Weekend Wrap-up Dec 11: Winter – A Poem

It was v-v-very c-c-c-c-cold for a few d-d-d-days last week, then it became warmer, and now they (the weather people) are forecasting above freezing temperatures tomorrow. It made me think of this poem that I wrote and posted in February:

Winter

If you have never seen the hoarfrost cling
To wires, fences, posts, and trees
If you have never witnessed heavy snow
On every tree branch hanging low
If you have never watched the ice floes beat
Upon frigid shores too cold for feet
 
Ventured across a frozen lake, I’ve done
With sundogs adorning the low noon sun
I’ve trudged with snowshoes on wind-blown drifts
Even biked by snowy cliffs
Shoveled walks and pushed out cars
Watched breath become a frozen cloud
When others dare not go outside
I’ll fear not, I will not hide
 
I do often dream of warmer climes
But I sure would miss the wintertime


From my blog this week:

Free Book Friday / In Conversation With Author Kyle Massa

Weird Wednesday: Flour, Water, Salt, Yeast – It turned out well, if you were wondering

Music Monday: Lullaby (an original) – Ten months in the making.

Weekend Wrap-up Dec 4: The Increment Excident – Little dogs have little poops.
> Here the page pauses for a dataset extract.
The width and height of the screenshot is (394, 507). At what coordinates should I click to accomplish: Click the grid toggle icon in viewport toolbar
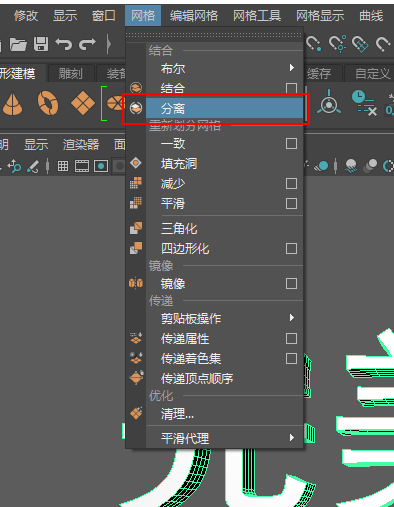point(63,166)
Thank goodness!


Leon Stevens is a blogger, composer, artist, and an author of four books (so far): Lines by Leon: Poems, Prose, and PicturesJourneys: Eight Original Pieces for Classical Guitar, The Knot at the End of the Rope and Other Short Stories, and The View from Here, a science fiction novella to be released in March 2022.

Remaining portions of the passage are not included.